Recover your creativity with Sue Woolfe

What happens in the masterclass retreat


Before you come, I ask you to have written upwards of 50,000 words. 500 words a day will get you there in less than 4 months. Never edit them while you’re writing, just write on.

Then  patch together, in the way I showed you,  the fragments you’ve been writing since the last retreat – see the “Discovering the Story” in the “What Happens in the Beginners’ Retreat” section.

Remember to find what I called them the Thing at Stake. What you get will seem something like a story, but more a shaggy dog story. You won’t like it because you’re comparing it to published stories.

By March 1, send the patched together pieces to your buddy. Your buddy is not your editor – never!- but a buddy to  comment on whether you’ve got suspense in them, and what your shaggy dog story means to them.

By March 15, listen to and muse upon your buddy’s comments. Adapt the story if you wish. By late March (say by March 25) send your story, perhaps less shaggy, to  me. I’ll comment on its strengths and weaknesses.

On the retreat I’ll  talk about it with you individually, and show you a way to hone your story using the traditional three-act structure, so that you’ll see what to keep , what to eliminate, and your story will work in a way you’ve never dreamed of.

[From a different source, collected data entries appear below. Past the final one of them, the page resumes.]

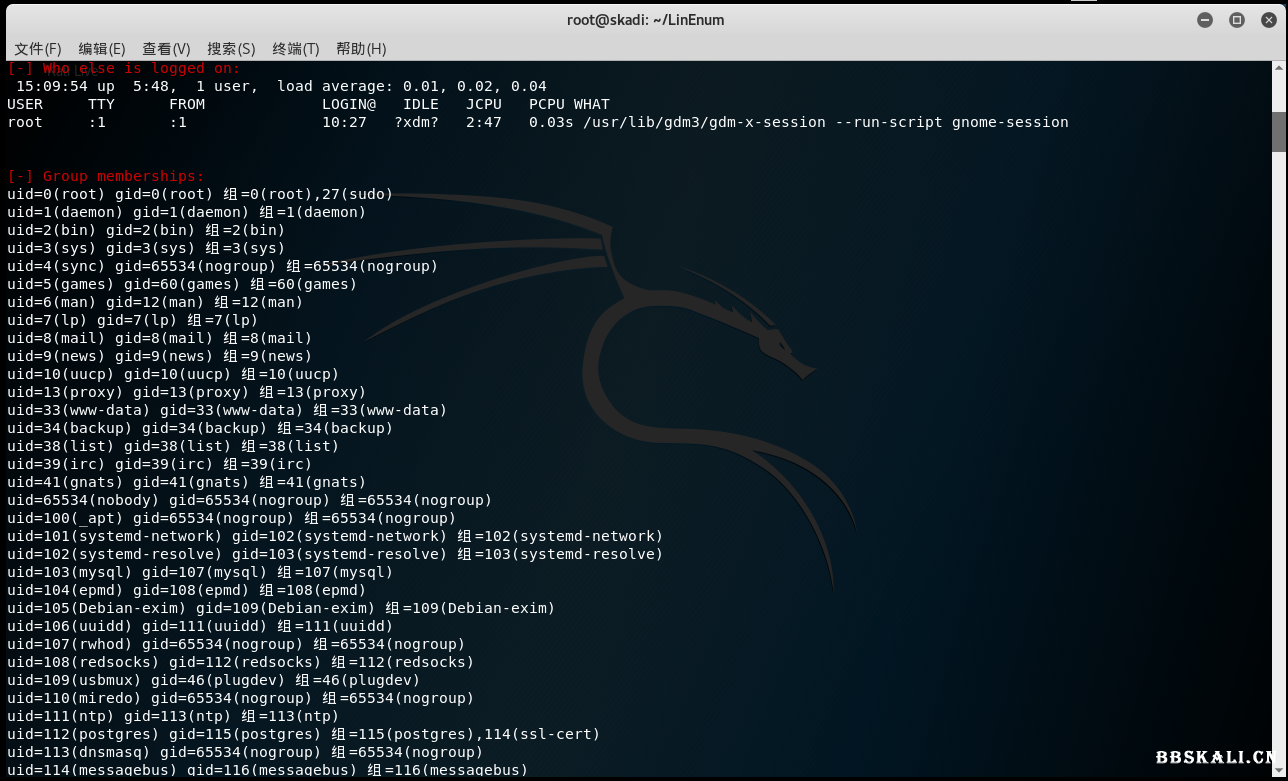1288x781 pixels.
Task: Open the 帮助(H) menu
Action: (x=361, y=48)
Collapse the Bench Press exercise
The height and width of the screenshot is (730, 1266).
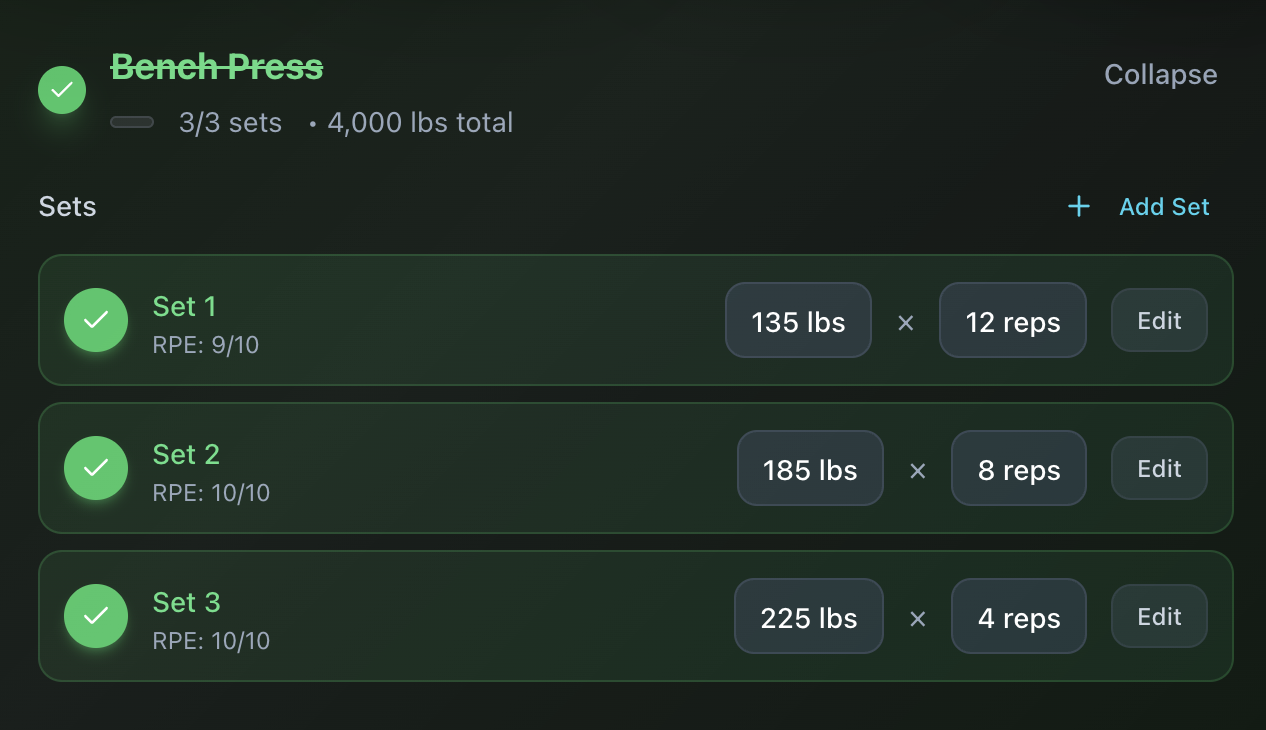click(x=1160, y=75)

See the second  comment in the longer video in the Introduction, where Anne says- “You’ll think what you’ve got to say is ordinary, but it becomes extraordinary”.  

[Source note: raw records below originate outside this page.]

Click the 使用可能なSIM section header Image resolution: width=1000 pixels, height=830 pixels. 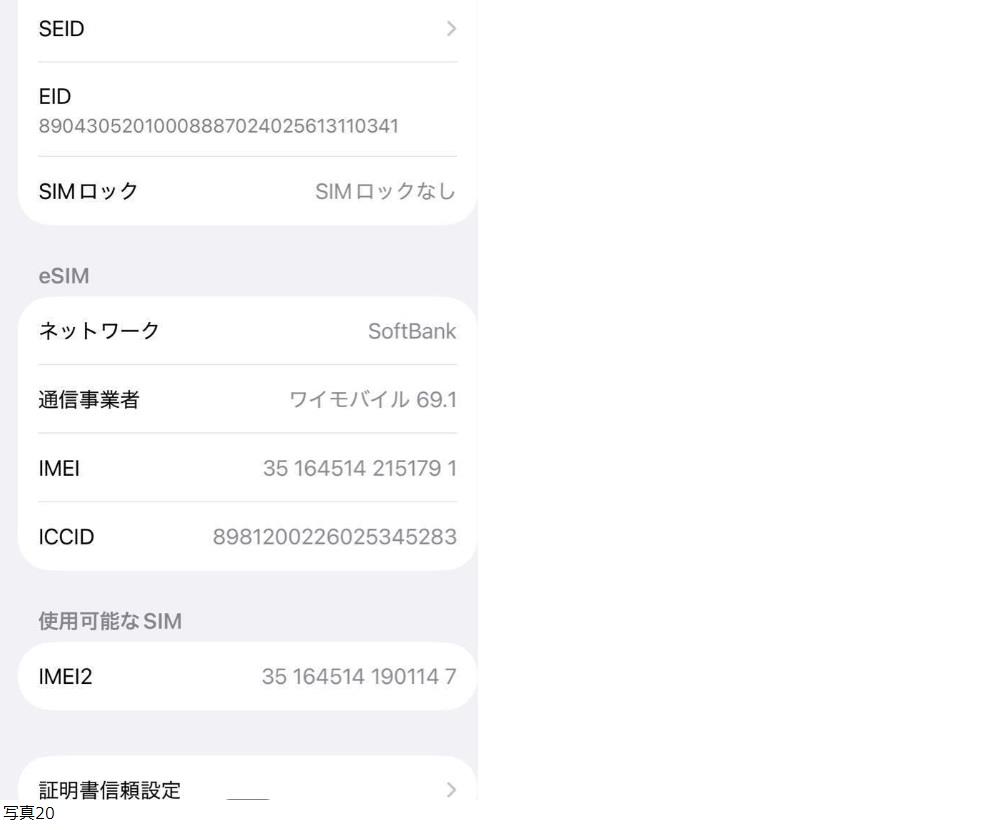[x=109, y=622]
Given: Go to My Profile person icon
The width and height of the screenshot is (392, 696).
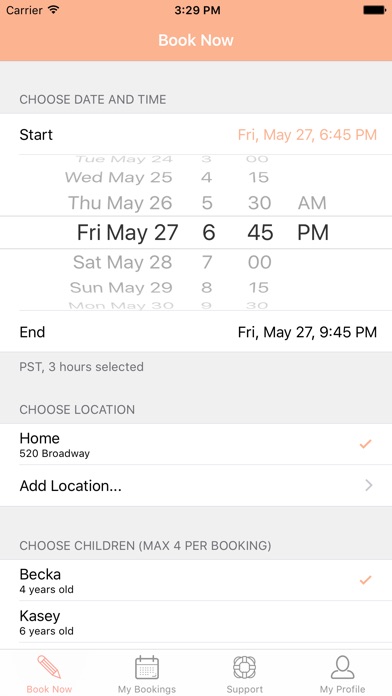Looking at the screenshot, I should click(342, 667).
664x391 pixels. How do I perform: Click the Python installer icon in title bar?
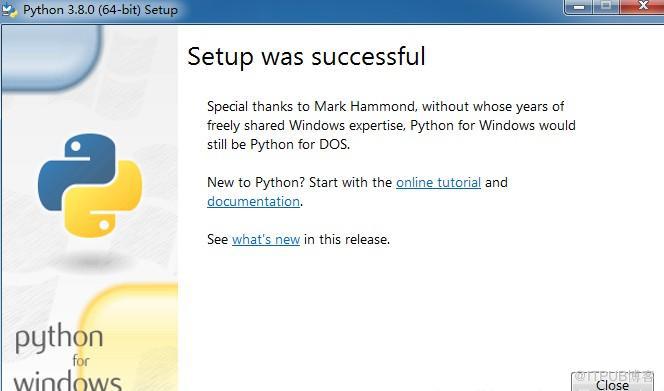[9, 9]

We creep up on the story that’s inside you, constantly careful not to frighten it away. At this stage, your creativity is like a wild, timid animal. Don’t worry- story by story, it’ll get stronger, more tamed, less timid.

Other writing methods may frighten your creativity away. 

For more assistance, come to our regular writers’ meetings, by Skype if necessary. You’ll be supported all the way through by your buddies, and by me.

.Please be familiar with :

The Mystery of the Cleaning Lady: A Writer Looks at Neuroscience and Creativity, Sue Woolfe, UWA Press, 2007 (for sale from the publisher  here) or in your local library.